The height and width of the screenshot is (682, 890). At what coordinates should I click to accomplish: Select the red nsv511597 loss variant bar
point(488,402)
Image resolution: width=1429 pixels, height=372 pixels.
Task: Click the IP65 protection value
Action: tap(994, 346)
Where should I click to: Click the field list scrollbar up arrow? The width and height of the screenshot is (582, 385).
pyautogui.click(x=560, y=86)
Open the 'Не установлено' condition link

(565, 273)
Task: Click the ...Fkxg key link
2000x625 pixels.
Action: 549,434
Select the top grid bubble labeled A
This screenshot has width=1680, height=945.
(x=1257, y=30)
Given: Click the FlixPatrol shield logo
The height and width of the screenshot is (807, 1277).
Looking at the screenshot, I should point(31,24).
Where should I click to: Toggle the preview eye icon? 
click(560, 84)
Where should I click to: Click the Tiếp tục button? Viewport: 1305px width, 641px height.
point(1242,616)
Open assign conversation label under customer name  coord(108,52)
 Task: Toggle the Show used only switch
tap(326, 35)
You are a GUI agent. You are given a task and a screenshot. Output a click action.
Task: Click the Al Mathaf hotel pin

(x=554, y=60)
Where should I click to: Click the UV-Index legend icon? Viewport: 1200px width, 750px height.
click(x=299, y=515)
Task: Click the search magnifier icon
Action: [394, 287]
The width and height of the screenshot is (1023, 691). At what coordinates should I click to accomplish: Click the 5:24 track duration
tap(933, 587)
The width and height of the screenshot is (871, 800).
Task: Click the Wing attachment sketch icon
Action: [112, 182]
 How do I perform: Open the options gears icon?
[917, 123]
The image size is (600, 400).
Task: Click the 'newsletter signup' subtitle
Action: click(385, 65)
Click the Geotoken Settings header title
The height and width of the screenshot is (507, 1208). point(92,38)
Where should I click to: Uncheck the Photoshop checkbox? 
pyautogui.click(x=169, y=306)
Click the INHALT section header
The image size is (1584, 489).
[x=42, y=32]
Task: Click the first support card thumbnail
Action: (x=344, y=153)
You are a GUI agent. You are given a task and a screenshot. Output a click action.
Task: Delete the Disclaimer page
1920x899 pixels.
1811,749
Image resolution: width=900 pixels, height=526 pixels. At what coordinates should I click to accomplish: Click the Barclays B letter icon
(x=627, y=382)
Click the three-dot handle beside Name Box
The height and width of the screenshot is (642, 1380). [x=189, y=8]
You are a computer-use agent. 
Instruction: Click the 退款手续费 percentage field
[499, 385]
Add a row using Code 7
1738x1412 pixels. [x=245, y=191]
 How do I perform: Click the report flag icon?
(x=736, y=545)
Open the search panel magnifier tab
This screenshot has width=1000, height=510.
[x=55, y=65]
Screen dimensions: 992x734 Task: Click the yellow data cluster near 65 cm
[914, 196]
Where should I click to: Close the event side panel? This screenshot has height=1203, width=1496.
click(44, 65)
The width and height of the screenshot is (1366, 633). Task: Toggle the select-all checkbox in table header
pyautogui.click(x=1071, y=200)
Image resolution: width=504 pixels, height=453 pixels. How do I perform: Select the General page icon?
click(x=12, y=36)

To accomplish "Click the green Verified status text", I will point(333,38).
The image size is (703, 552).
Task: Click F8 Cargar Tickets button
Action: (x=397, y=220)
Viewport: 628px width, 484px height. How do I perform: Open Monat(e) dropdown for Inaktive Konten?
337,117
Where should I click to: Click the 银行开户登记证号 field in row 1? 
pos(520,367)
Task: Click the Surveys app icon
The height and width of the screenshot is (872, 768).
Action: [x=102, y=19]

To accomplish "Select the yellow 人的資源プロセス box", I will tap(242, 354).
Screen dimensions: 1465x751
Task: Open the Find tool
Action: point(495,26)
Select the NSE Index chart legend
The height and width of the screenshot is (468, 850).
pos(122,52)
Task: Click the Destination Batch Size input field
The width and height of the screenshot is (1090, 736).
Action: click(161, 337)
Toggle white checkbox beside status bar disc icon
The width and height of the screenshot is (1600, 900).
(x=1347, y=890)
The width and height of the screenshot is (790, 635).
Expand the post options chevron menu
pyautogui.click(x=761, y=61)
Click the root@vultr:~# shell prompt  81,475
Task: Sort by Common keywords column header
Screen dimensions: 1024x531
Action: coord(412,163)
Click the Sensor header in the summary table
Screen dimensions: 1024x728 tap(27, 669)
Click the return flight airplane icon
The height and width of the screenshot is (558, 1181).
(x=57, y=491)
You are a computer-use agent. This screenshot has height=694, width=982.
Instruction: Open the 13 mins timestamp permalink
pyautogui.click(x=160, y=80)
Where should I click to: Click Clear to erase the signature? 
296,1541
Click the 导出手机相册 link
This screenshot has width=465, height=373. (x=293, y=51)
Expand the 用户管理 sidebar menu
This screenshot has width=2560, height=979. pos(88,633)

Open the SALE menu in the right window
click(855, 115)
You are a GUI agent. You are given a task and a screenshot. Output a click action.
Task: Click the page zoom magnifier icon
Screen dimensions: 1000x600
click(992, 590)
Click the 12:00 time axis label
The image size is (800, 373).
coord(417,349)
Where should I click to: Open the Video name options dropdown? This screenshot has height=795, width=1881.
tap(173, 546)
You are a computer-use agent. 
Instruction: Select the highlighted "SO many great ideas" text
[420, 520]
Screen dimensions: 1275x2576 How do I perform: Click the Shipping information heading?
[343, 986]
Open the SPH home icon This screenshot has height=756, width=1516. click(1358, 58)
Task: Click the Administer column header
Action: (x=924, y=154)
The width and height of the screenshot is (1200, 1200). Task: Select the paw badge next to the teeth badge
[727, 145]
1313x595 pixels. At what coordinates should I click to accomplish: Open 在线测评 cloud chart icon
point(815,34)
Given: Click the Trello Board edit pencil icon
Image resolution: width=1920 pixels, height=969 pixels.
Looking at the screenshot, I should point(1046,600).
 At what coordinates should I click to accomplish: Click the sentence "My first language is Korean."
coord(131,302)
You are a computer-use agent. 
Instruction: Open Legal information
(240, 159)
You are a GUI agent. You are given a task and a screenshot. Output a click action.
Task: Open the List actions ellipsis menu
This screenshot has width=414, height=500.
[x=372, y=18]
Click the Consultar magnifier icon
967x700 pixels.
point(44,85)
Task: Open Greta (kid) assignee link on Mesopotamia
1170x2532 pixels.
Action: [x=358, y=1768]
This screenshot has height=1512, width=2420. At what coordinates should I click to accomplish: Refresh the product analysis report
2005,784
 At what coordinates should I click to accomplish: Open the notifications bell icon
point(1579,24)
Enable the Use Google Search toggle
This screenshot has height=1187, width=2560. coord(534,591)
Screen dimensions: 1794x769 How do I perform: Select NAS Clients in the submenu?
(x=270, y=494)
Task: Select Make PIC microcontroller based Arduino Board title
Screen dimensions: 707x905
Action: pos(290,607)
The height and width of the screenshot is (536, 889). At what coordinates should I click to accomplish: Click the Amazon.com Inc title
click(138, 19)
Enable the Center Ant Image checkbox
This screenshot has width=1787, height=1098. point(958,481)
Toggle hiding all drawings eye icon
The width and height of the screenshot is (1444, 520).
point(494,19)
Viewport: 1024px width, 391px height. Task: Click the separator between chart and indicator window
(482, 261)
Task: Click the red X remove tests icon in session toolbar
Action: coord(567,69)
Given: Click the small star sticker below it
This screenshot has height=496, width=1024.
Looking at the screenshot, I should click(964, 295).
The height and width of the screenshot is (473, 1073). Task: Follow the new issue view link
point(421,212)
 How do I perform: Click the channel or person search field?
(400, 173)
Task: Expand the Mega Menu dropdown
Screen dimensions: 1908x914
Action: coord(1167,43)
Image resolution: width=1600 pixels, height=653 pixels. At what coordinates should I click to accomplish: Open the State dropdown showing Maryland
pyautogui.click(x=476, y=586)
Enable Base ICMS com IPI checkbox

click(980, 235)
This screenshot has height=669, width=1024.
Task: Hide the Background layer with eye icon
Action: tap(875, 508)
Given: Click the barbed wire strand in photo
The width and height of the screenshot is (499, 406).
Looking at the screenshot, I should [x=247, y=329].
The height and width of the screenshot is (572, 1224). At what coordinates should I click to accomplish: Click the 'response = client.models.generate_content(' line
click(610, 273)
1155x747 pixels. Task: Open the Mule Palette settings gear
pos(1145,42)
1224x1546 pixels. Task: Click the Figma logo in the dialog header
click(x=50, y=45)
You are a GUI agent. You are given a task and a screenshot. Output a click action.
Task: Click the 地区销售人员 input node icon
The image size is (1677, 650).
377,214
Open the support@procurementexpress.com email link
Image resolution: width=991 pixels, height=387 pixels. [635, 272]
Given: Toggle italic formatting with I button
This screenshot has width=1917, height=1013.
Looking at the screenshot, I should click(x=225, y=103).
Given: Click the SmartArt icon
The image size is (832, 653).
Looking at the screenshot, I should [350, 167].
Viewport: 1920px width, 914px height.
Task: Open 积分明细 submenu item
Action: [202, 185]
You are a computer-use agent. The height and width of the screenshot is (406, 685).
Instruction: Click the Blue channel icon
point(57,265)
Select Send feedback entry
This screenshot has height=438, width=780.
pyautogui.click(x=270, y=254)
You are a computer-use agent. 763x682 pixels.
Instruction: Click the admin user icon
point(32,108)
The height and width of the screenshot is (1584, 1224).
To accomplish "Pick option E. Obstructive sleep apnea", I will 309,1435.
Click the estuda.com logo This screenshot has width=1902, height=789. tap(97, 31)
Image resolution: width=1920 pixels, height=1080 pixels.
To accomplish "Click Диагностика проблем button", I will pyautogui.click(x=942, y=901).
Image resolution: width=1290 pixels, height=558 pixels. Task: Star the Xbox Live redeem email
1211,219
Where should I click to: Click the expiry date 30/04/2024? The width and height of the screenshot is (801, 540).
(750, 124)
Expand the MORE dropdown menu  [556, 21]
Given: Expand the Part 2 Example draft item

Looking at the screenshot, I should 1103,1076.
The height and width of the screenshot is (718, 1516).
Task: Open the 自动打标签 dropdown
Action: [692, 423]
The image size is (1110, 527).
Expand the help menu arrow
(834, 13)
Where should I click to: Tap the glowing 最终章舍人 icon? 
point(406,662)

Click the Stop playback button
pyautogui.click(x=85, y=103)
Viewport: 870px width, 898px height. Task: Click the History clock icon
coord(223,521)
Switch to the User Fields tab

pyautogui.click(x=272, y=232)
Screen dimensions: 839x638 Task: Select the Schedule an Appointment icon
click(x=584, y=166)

• Aim of the task: Copy each line of the entries in which the string "Board" is found.

• Task output:
Given: Click the Trello Board edit pencil icon
Task: Select Make PIC microcontroller based Arduino Board title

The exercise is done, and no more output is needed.